» EXTRACTED DATA:
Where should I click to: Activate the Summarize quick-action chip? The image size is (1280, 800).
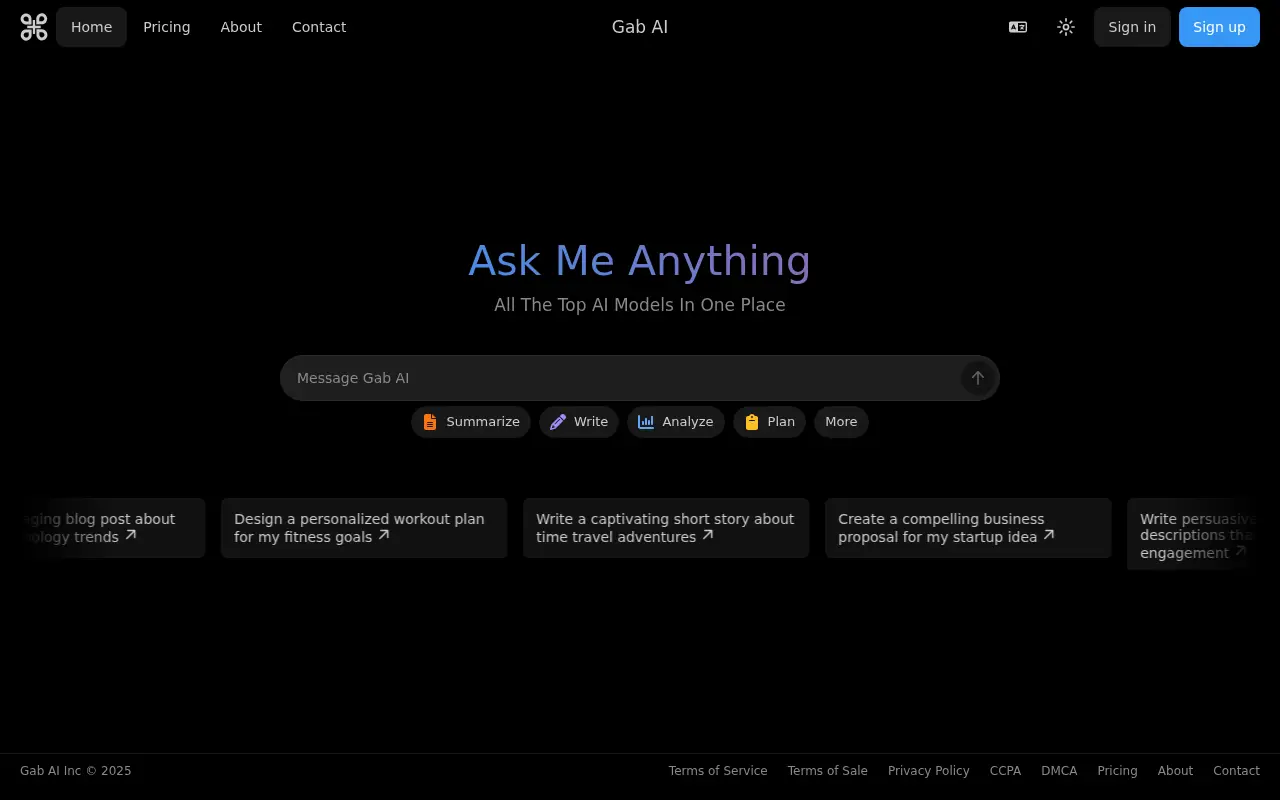470,422

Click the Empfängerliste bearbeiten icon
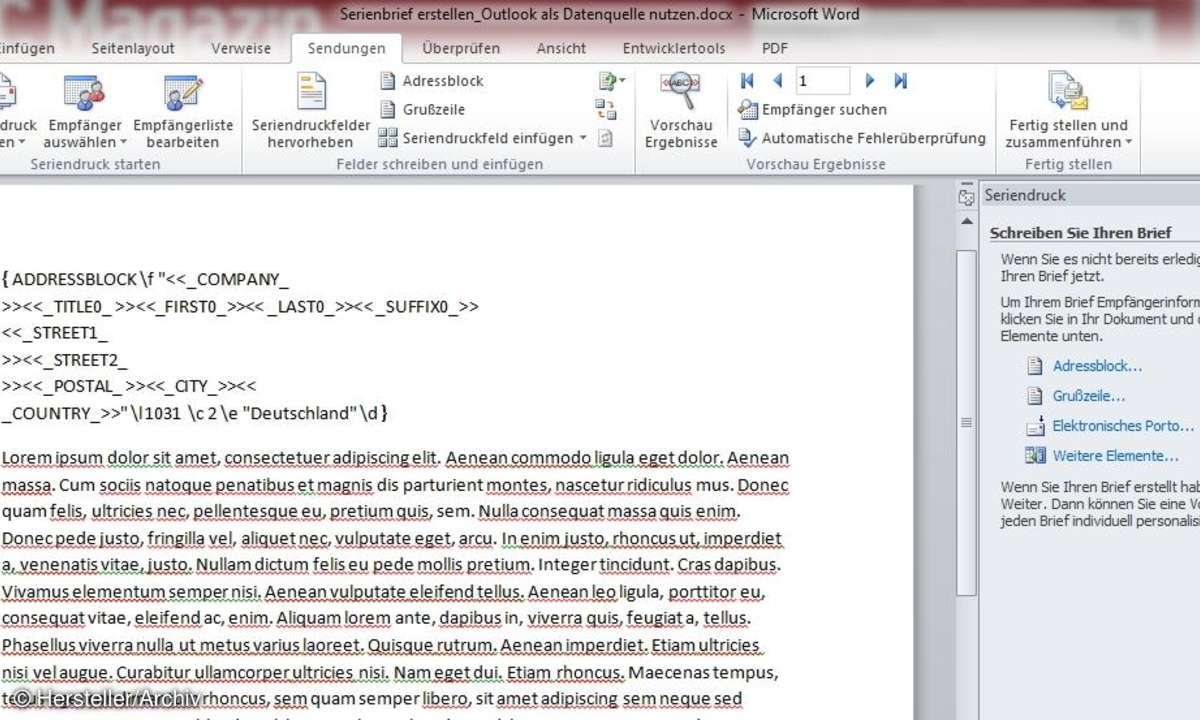(183, 95)
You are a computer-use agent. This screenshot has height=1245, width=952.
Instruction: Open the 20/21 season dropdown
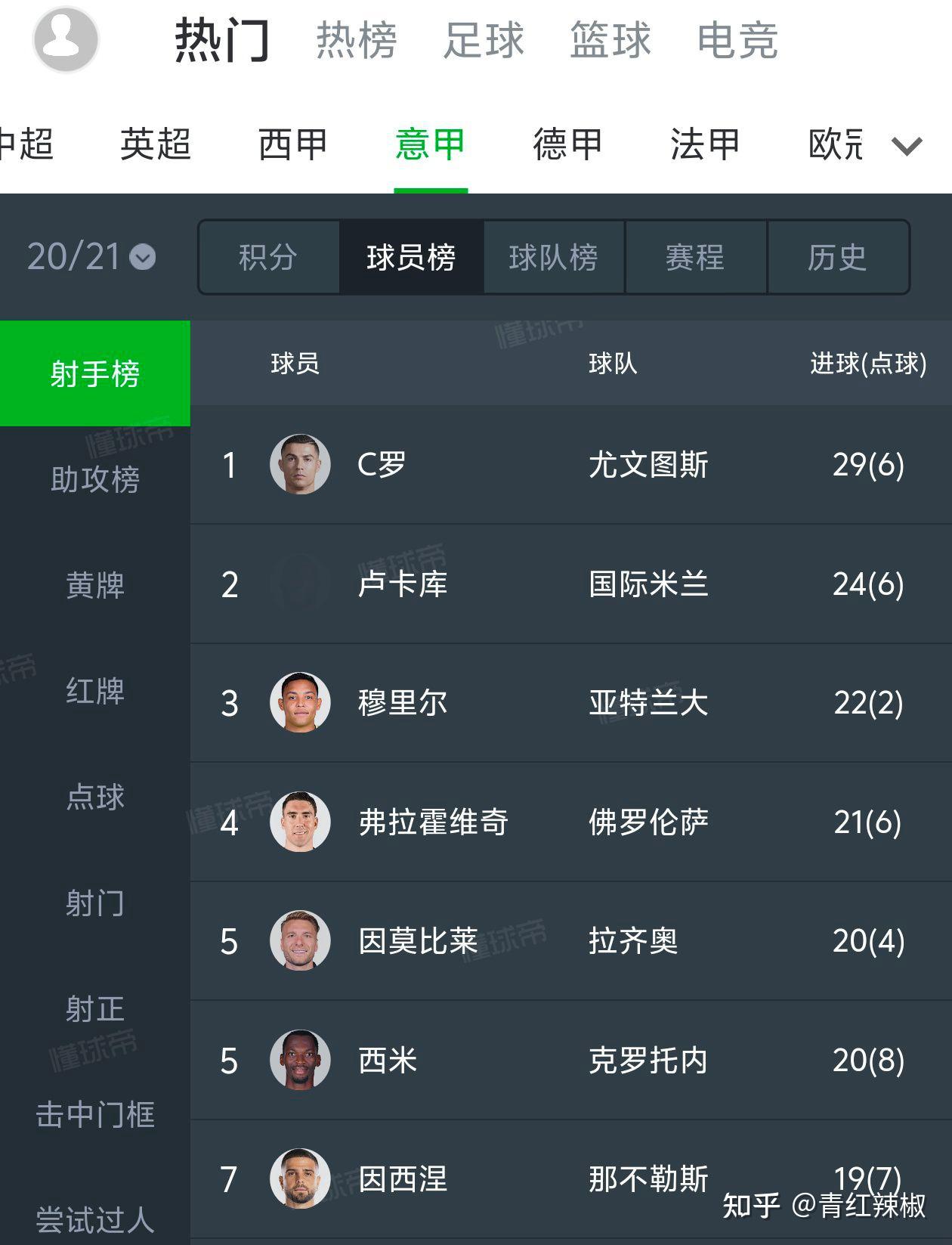91,257
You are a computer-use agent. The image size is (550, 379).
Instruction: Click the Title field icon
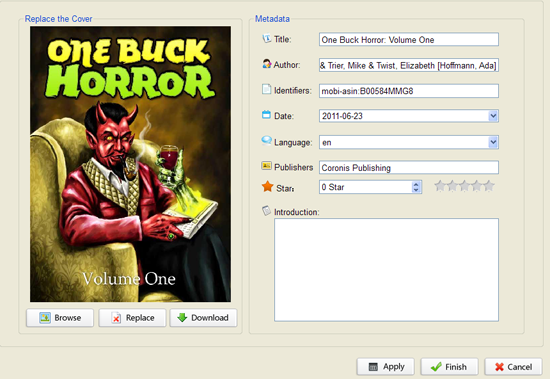pyautogui.click(x=267, y=39)
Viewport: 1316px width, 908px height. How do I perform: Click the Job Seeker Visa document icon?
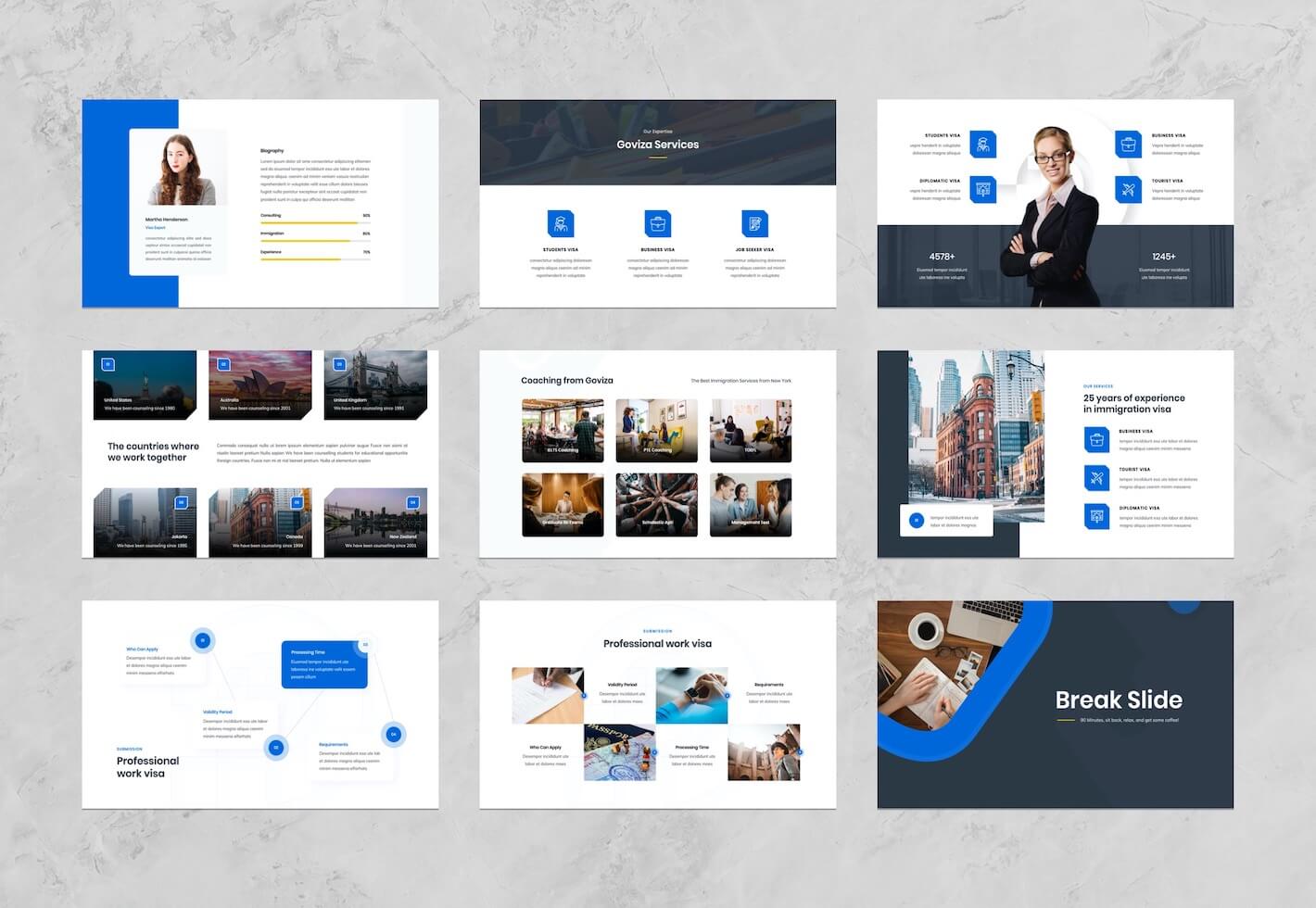(754, 223)
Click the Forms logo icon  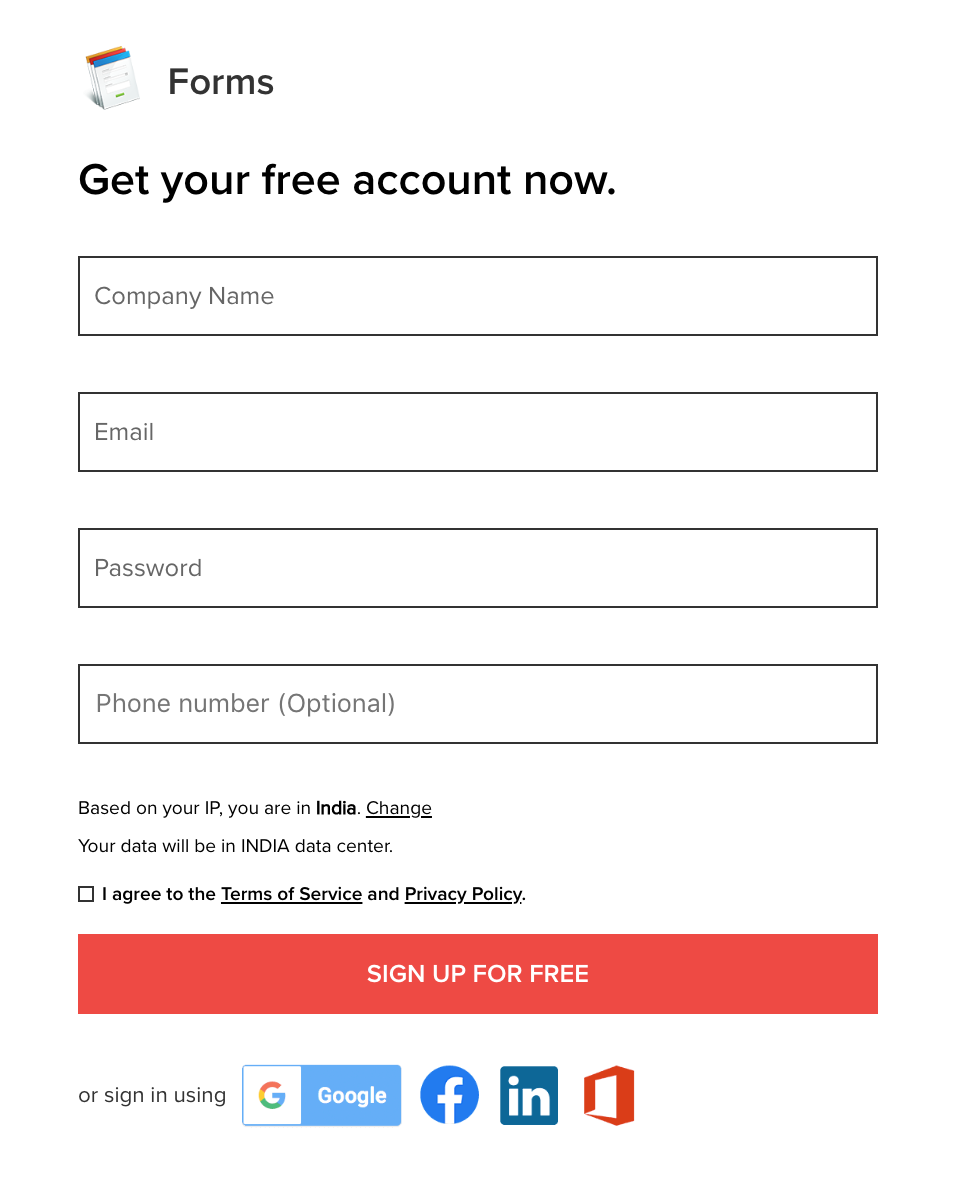point(112,78)
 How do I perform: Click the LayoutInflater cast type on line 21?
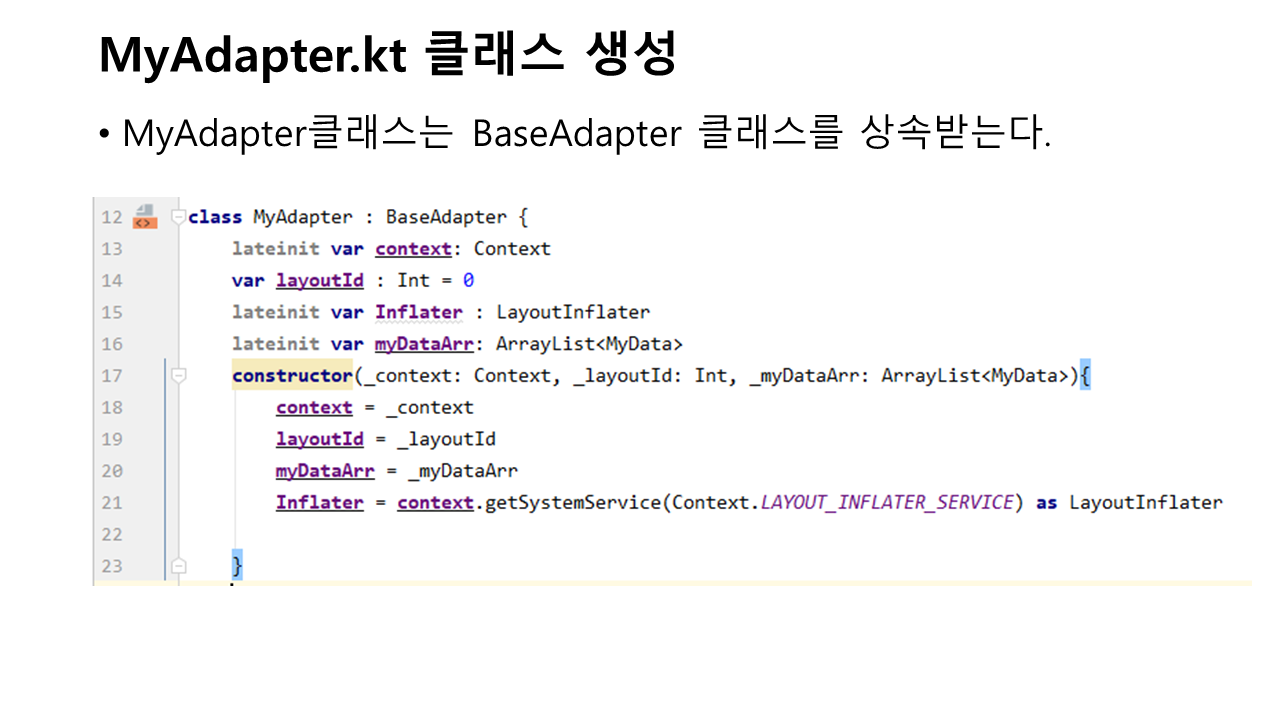(x=1145, y=503)
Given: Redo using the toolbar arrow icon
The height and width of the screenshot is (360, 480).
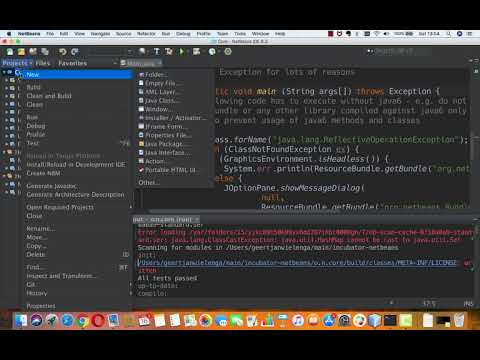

» WHAT THE TASK REQUIRES:
Going through the entries above, show each line that contains "computer".

» YOUR SOLUTION:
You are a computer-use agent. This screenshot has height=1245, width=952.
You are a computer-use agent. The image size is (550, 379).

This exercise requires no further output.